In the algorithm, a portion of a child’s design variables will come from the first parent and the remainder will come from a second parent design, called cross-over. If both parents were considered “good” or “highly desirable”, it is possible that the child will be even more desirable. Of course, this isn’t guaranteed and in some cases, the child design will be worse than either of the parents. Still, with 100s of parents (from the population) having 100s of children, some of the children designs will be better, even if it is a small percentage of the time.
These children are then included into the next generation which is composed of the parents (50% of the initial population) and the new children (the other 50% of the population) to return to the full population size. This process is repeated where the children and parents (who are now all just parents in this second generation) are evaluated for desirability and then the best half are selected to make it into the third generation and have offspring. There are variations on this selection process that will be discussed in a future article, but this describes the basic genetic algorithm.
This process is repeated continually until a generation is reached in which all the designs are the same (i.e. the diversity is zero) or if there has been a sequence of generations and not one child was born that was better than any of the parents. Essentially, a point is reached in which no new improvement is observed and therefore the algorithm cannot do any better and is terminated.
Often one more step is introduced after the cross-over step, called mutation. During mutation, the child design can undergo a possible deviation in one or more of its design variables. Although the probability of this occurring is set quite low, so as to not make a child design completely random (which would be like resetting the population to the initial generation), it is very important to introduce some variability in the diversity of the designs.

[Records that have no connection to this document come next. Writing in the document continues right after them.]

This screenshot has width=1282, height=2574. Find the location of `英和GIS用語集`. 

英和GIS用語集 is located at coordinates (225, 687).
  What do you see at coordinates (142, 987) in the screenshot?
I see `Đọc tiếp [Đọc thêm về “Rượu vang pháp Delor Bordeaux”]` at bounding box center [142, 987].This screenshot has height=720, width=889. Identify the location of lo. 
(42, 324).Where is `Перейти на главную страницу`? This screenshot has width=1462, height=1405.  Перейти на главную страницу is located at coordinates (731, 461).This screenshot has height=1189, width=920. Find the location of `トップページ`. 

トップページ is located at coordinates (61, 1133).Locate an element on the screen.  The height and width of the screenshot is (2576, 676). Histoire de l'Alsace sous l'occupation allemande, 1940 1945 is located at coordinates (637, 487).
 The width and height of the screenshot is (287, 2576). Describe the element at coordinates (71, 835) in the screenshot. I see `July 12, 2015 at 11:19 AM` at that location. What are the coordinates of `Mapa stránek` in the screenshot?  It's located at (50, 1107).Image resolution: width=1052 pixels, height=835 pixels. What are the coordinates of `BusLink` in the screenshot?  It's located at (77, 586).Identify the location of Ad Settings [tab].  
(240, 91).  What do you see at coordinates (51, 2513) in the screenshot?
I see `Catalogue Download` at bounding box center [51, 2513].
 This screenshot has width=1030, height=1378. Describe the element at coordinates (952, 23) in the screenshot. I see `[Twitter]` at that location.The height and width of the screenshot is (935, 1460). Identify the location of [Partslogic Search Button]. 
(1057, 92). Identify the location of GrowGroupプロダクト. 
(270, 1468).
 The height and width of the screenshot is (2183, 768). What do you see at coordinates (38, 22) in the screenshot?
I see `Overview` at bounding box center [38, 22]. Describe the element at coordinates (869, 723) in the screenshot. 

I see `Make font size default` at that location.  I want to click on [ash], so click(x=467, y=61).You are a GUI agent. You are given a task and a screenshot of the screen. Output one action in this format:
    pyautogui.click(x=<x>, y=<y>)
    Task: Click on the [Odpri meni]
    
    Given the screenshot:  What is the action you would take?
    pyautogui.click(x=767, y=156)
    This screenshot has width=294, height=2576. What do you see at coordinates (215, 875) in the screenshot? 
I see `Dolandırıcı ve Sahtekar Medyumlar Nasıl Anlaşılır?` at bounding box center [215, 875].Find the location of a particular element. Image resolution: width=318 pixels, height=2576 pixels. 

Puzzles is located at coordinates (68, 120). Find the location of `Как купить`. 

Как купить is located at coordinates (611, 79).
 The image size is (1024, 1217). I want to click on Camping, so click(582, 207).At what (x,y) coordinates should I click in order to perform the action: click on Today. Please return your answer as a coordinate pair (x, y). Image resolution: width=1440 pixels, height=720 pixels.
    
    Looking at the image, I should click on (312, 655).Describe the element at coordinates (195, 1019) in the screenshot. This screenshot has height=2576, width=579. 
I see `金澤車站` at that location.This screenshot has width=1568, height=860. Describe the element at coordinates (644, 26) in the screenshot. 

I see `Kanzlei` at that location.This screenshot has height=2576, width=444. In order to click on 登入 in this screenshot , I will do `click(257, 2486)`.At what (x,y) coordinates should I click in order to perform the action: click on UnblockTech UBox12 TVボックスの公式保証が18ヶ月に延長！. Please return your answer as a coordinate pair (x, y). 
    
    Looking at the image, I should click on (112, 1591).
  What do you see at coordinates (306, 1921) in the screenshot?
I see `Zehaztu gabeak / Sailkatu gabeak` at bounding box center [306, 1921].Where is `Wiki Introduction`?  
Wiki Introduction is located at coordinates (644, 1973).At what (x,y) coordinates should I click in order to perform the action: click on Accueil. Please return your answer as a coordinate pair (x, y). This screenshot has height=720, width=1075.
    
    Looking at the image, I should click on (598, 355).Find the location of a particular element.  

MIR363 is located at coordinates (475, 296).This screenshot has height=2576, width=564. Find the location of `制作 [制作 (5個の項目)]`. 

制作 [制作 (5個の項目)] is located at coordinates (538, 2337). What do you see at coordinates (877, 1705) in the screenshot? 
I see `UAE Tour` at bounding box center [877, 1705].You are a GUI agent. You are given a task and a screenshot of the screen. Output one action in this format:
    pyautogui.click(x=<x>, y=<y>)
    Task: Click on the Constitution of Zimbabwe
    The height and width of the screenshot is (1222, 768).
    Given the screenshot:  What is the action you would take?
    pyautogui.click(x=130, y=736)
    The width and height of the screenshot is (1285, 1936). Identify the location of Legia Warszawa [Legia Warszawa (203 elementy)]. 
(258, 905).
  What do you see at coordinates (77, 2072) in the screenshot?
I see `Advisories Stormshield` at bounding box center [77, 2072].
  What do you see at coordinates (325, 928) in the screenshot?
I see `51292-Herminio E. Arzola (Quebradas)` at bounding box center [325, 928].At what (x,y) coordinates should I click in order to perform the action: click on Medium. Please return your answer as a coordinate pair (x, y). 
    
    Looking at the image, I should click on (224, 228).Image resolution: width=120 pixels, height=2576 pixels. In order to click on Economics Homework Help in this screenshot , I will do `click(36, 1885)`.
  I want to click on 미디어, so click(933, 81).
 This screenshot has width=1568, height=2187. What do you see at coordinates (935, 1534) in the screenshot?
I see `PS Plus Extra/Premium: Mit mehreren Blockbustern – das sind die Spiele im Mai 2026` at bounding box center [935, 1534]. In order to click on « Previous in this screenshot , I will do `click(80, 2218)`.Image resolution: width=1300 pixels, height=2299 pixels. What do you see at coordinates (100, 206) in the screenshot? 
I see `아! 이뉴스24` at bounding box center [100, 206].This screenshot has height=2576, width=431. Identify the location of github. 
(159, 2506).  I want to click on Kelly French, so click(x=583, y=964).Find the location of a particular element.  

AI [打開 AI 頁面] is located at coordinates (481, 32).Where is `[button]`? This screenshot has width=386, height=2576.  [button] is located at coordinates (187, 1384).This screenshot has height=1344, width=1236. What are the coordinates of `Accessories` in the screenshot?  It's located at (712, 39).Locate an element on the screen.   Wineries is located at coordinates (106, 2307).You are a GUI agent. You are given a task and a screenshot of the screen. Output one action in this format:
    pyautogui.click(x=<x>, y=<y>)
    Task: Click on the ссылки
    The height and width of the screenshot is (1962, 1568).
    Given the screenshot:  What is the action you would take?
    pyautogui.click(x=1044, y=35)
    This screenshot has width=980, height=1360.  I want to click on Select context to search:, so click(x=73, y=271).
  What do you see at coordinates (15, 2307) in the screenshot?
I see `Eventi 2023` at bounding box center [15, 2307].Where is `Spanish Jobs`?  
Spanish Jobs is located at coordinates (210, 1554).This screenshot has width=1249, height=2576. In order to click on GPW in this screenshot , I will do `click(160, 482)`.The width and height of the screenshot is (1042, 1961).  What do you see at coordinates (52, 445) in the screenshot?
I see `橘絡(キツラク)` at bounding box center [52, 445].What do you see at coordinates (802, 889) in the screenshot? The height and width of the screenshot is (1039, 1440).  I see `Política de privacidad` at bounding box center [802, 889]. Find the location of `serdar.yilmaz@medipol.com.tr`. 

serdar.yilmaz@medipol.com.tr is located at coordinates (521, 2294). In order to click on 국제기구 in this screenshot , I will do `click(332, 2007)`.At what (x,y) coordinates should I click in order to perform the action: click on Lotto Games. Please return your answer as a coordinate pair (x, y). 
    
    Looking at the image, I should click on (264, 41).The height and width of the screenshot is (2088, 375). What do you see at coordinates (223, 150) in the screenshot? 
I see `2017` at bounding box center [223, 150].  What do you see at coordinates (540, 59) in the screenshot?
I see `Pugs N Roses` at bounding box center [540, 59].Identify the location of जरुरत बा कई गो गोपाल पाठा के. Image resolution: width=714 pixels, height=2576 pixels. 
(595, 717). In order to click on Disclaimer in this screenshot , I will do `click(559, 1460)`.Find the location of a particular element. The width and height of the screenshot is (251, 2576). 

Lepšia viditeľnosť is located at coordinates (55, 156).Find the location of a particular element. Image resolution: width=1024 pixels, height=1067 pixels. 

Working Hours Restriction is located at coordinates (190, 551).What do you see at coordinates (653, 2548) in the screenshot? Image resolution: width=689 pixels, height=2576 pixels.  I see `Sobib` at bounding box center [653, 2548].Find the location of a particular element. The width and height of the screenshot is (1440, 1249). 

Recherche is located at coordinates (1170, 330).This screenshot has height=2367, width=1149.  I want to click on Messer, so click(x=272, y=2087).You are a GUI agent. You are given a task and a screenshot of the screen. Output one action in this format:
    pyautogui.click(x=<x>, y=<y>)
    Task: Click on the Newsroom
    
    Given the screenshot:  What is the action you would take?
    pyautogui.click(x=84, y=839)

If mutation is set to zero, or at too low of a value, there is less of a chance for random exploration of the design space and very quickly the population’s generations will not have new combinations to consider. The result could be a less optimal design because the set of designs or population were unable to have a diversity of ideas or more specifically design variable values. These design variable values are what are considered genes in a GA and are allowed to persist into the next generation if the fitness or desirability of its organism (i.e. design) is high. This is where the “genetic algorithm” gets its name.
In a future article, we’ll continue exploring GAs and describe some of the variations and techniques commonly applied for the three typical stages of GA, namely selection, cross-over, and mutation.